出版社:Grupo de Pesquisa Metodologias em Ensino e Aprendizagem em Ciências
摘要:Estudos sobre diversidade genética de cactáceas são importantes para elucidar acontecimentos evolutivos e características ecológicas de populações vulneráveis a erosão genética. O objetivo do estudo foi avaliar a diversidade genética entre indivíduos de Pilosocereus catingicola subsp. salvadorensis ocorrentes em três populações localizada na Caatinga do Agreste paraibano, utilizando-se marcadores RAPD. Para a extração do DNA foram utilizados tecidos do parênquima e do cladódio do caule dos indivíduos, pelo método CTAB 2% e amplificado utilizando-se 05 iniciadores. As marcas obtidas foram convertidas em uma matriz binária, a partir da qual foi construída a matriz de dissimilaridade genética usando o complemento aritmético do coeficiente de Jaccard e a construção do dendrograma, pelo o método UPGMA. Todos os marcadores testados amplificaram, sendo 82,4% locus polimórficos e 10,6% monomórficos para a população de Arara; 84,4% polimórficos e 15,6% monomórficos para a população de Areial, a população de Boa Vista não apresentou monomorfismo, resultando em 100% de polimorfismo. As médias de heterosigose observada (0,372, 0,492 e 0,135) evidenciam que há divergências genéticas dentro das populações. Os primers utilizados foram eficazes na identificação de polimorfismo na espécie. As populações avaliadas neste estudo apresentaram alta diversidade genética, tanto dentro quanto entre população, originando quinze grupos entre os 120 indivíduos a partir da análise de agrupamento hierárquico UPGMA, sendo possível discriminar as populações.
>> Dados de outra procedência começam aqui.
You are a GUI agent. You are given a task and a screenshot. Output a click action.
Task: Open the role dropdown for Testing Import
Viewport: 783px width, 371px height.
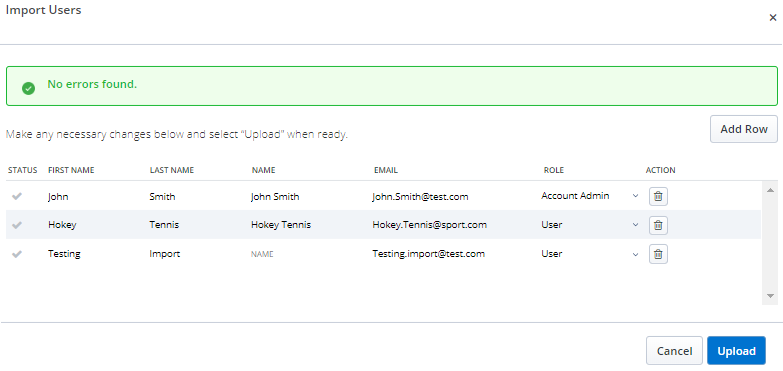590,254
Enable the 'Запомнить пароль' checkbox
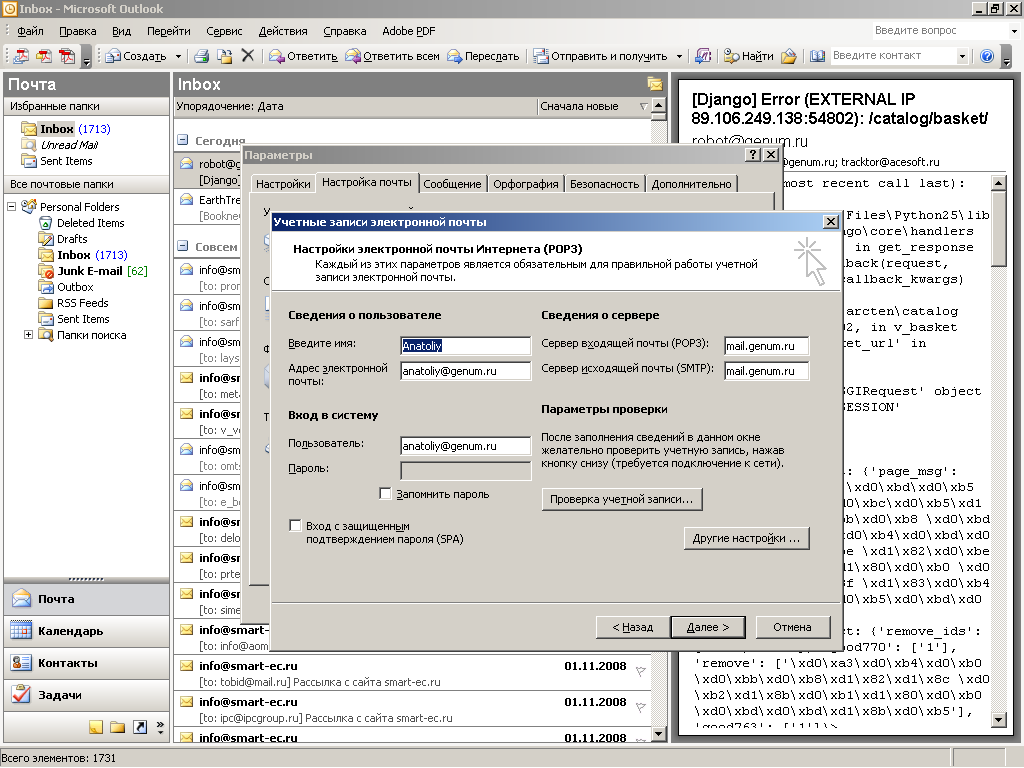This screenshot has width=1024, height=768. coord(386,493)
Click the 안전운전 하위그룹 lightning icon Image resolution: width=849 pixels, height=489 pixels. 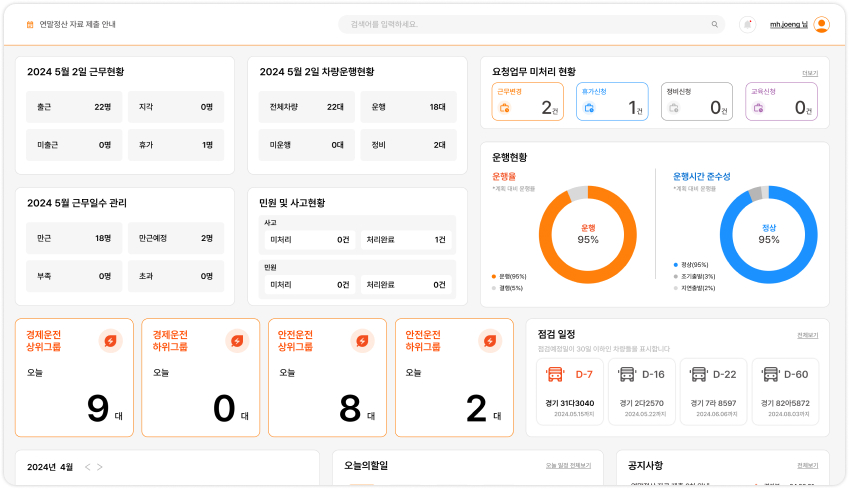pos(490,341)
其他摘要:Studies on genetic diversity of cacti are important to elucidate evolutionary events and ecological characteristics of populations vulnerable to genetic erosion. The objective of this study was to evaluate the genetic diversity among individuals of Pilosocereus catingicola subsp. salvadorensis occurring in three populations located in the Caatinga do Agreste region of Paraiba, using RAPD markers. For the extraction of DNA, tissues of the parenchyma and cladodium of the stem of the individuals were used by the 2% CTAB method and amplified using 05 primers. The obtained marks were converted into a binary matrix, from which the matrix of genetic dissimilarity was constructed using the arithmetic complement of the Jaccard coefficient and the construction of the dendrogram, by the UPGMA method. All markers tested amplified, being 82.4% polymorphic locus and 10.6% monomorphic for the Arara population; 84.4% polymorphic and 15.6% monomorphic for the Areial population, the Boa Vista population did not show monomorphism, resulting in 100% polymorphism. The averages of heterosigose observed (0.372, 0.492 and 0.135) show that there are genetic divergences within the populations. The primers used were effective in identifying polymorphism in the species. The populations evaluated in this study showed high genetic diversity, both within and between the population, originating fifteen groups among the 120 individuals from the UPGMA hierarchical grouping analysis, and it was possible to discriminate the populations.